Previous studies have found that 70% of children quit sports by age 13, and that girls quit at twice the rate of boys by age 14.
“Coaches and parents need to know that their words and actions can influence kids’ participation in sports,” Cassidy M. Foley Davelaar of the Nemours Children’s Health Department of Orthopedics and Sports Medicine and lead author of the study, said in a statement. She also is an associate professor at the University of Central Florida College of Medicine and a physician for the U.S. Tennis Association. “By being mindful to not place any importance on looking a certain way, adults can encourage a more supportive, inclusive and welcome sports environment among children of all abilities. We hope these findings will reveal the drivers of sports attrition so that adults can create a sports environment that brings joy and participation back to the game.”
Nemours Children’s Health is a leader in pediatric research and clinical trials, and while its study might have been small, it is only the latest research to link social media to kids’ mental health. A survey conducted online by The Harris Poll earlier this year on behalf of The On Our Sleeves Movement for Children’s Mental Health revealed that half of parents with children younger than 18 felt their kids’ mental health had suffered during the past 12 months because of social media use. To best understand how social media is impacting their children’s mental health, On Our Sleeves encourages parents and caregivers to sit down and have regular conversations with their children about how using certain social media platforms can make them feel.

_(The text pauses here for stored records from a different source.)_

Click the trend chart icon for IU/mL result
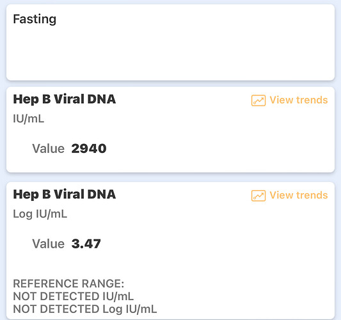Screen dimensions: 341x320 [258, 100]
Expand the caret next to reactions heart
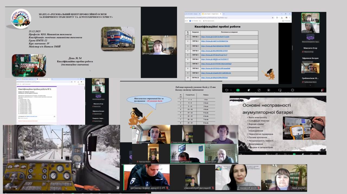Viewport: 347px width, 194px height. coord(231,90)
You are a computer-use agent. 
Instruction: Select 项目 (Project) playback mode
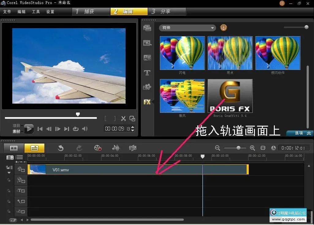tap(16, 126)
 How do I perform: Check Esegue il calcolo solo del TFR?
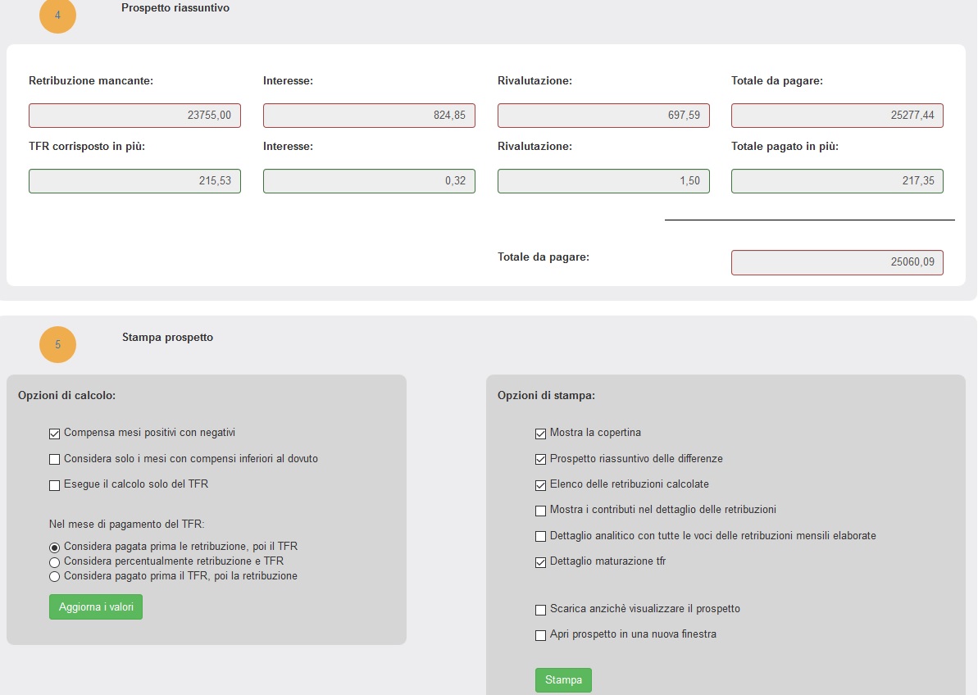55,485
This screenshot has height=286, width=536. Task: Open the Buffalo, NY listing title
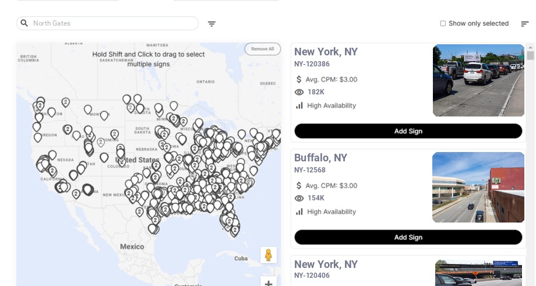click(x=320, y=158)
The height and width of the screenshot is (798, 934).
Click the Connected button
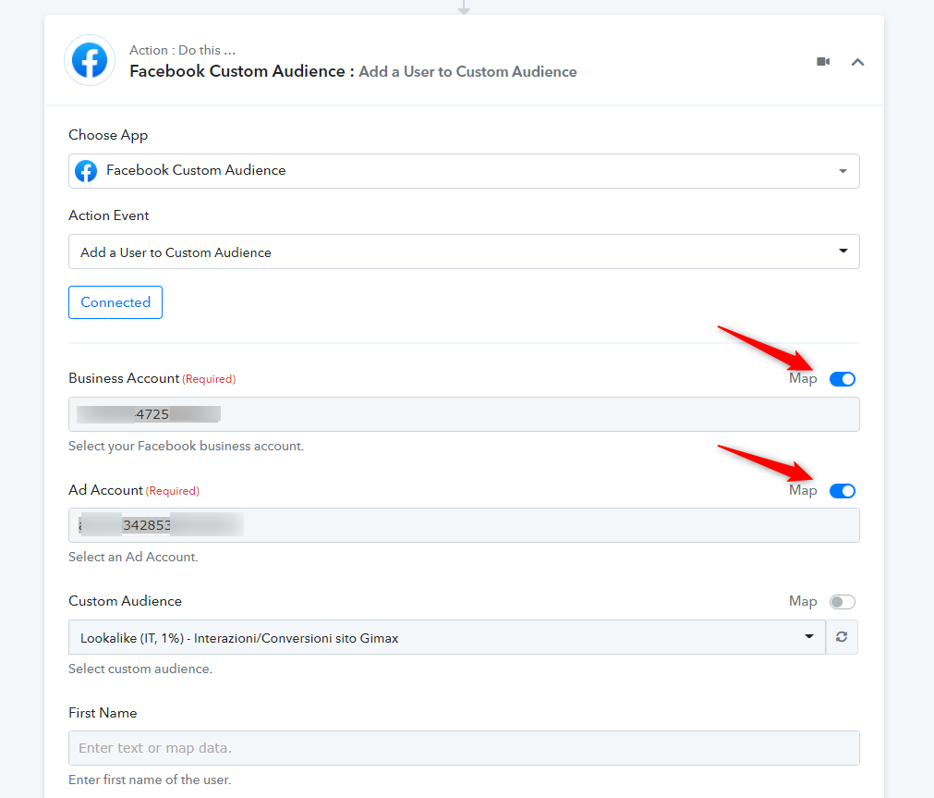click(x=115, y=302)
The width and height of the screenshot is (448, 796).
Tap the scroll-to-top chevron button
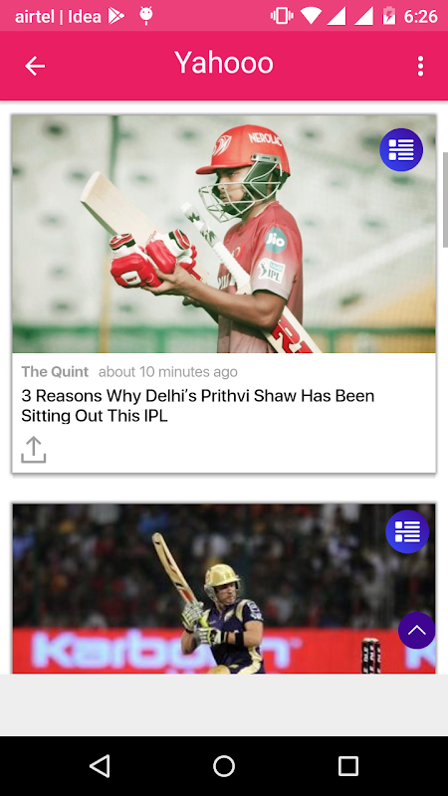point(416,631)
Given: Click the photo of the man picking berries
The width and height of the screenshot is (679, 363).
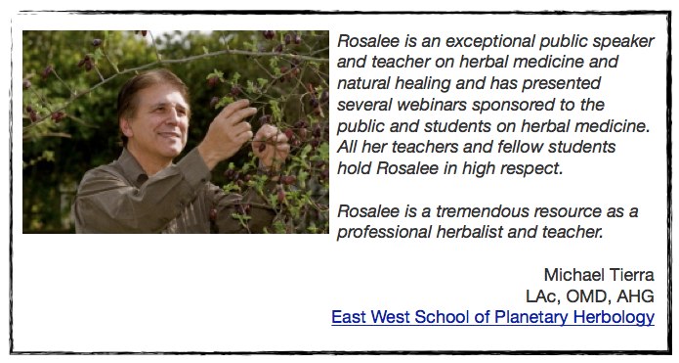Looking at the screenshot, I should 176,132.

“Be curious about what your child is doing on social media,” advised Dr. Ariana Hoet, clinical director of On Our Sleeves and a pediatric psychologist at Nationwide Children’s Hospital in Columbus, Ohio. “Taking an active role in their social media engagement, instead of simply limiting their exposure, can help them feel comfortable to ask questions, report concerns and seek help when they need it.”
Erin McTiernan, another pediatric psychologist at Nationwide Children’s Hospital, told HealthDay.com that parents also can “model” a healthy attitude toward physical appearance. “Be mindful of how you talk about your own body in front of your kids,” she said.
Other studies indicate that 70% of athletes involved in more aesthetic sports, like dance and cheerleading, have disordered eating, Foley Davelaar told ContemporaryPediatrics.com following the presentation of the Nemours Children’s Health findings at the AAP conference. She added that sometimes the young athletes who are “more stereotypical” or “fit the mold from the outside are struggling the most” to achieve or maintain a specific body type.
“We also thought maybe children’s hospitals can join with coaches or work with coaches to try and create a less competitive, more inclusive game or playing field for these kids,” Foley Davelaar said. “Less about wins and losses and more about physical health benefits — and promoting less of the ideal body image and more of an inclusive body image for sports.”